Posted: Thu Jun 07, 2012 12:23 am
by dconnrt
Its audio (SIP/RTP) that drops even though the link is "good" (good TX/RX good signal - maybe not perfect CCQ though). I've seen this before - I think interference on the unlicensed frequencies causes dropped/lost packets. This is no problem for any TCP traffic (HTTP/email/etc) but I think it shows with RTP/UDP. It only happens on some links (I'd bet the links with more interference). I have no bandwidth or latency problems because this traffic never leaves the local network so I can afford to introduce some latency and bandwidth overhead if I could eliminate UDP packet loss.

The thing is normal tunnels are UDP based arn't they (PPTP is GRE but isn't that over UDP transport?). I'm guessing EoIP might be the same (so no ACK/resends?).

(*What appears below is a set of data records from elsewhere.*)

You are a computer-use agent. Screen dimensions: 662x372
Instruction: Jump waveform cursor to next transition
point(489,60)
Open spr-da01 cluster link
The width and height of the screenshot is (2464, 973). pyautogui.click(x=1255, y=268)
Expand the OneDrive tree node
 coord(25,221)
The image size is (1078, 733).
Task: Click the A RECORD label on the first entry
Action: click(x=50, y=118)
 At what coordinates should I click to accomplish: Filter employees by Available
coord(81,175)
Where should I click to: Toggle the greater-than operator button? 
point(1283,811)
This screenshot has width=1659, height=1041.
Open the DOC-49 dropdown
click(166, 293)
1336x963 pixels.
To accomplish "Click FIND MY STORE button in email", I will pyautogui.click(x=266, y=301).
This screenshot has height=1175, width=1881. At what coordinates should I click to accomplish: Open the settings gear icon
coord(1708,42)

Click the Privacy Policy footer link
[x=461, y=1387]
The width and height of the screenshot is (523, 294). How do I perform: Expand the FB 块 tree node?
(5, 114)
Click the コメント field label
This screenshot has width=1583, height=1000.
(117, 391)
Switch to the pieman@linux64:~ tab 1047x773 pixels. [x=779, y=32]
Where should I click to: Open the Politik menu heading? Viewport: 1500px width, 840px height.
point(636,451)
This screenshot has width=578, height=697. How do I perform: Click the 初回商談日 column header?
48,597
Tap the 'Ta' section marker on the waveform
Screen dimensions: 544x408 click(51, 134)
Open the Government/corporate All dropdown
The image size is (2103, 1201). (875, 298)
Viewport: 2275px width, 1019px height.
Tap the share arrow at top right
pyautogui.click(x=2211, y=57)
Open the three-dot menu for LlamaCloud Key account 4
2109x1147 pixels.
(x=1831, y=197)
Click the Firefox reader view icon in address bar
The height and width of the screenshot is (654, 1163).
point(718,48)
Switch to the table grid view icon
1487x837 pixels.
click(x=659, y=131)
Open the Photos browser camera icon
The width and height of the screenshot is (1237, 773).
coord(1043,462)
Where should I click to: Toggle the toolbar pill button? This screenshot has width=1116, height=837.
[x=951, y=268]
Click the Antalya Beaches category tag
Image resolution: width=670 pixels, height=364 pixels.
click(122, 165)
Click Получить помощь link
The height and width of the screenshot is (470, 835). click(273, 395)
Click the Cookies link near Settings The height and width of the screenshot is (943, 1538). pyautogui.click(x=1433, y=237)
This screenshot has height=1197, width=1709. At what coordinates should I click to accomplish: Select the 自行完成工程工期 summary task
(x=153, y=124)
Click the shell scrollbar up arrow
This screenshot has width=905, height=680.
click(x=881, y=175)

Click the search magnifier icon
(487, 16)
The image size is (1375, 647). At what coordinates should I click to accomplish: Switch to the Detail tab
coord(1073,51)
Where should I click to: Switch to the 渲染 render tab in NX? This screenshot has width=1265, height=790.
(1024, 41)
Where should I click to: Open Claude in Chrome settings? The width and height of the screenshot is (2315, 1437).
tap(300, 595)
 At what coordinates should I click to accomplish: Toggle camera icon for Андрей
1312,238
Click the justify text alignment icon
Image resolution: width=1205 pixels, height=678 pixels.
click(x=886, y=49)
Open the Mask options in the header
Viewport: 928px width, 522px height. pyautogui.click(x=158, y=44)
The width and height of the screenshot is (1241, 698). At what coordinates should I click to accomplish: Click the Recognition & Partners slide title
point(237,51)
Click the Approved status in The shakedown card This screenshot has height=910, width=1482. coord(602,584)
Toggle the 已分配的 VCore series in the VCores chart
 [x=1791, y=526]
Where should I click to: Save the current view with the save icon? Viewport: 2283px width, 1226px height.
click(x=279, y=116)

I know I can do this kind of thing in Linux (VTUN with TCP transport) but obviously I'd much rather a Mikrotik solution rather than have to worry about messing with any other technology.

D

Re: Tunnel over TCP - possible ?

Posted: Thu Jun 07, 2012 1:04 am
by Caci99
The thing is normal tunnels are UDP based arn't they (PPTP is GRE but isn't that over UDP transport?).
EoIP is based on IP protocol (Ethernet over IP) and GRE, GRE is also a tunnel over IP, so no UDP.
I find it hard to believe that there are tunnels over UDP, because of the nature of UDP itself, but I am no expert in tunnels.
Anyway, best way is to give it a try.

Re: Tunnel over TCP - possible ?

Posted: Thu Jun 07, 2012 1:25 pm
by Devil
EoIP is based on IP protocol (Ethernet over IP) and GRE, GRE is also a tunnel over IP, so no UDP.
I find it hard to believe that there are tunnels over UDP, because of the nature of UDP itself, but I am no expert in tunnels.
Anyway, best way is to give it a try.
Actually UDP tunneling exist and are better choice than TCP tunneling specially for tunneling tcp packets. although routeros doesn't support it at this point, but openvpn is perfectly capable of tunneling over udp for example. as for GRE, GRE tunnels are stateless, just like UDP. so i believe a UDP stream inside of a GRE tunnel (like EoIP or PPTP) , could not guarantee any delivery. that being said, im no expert on these subjects. maybe someone else could shed some more light on this matter.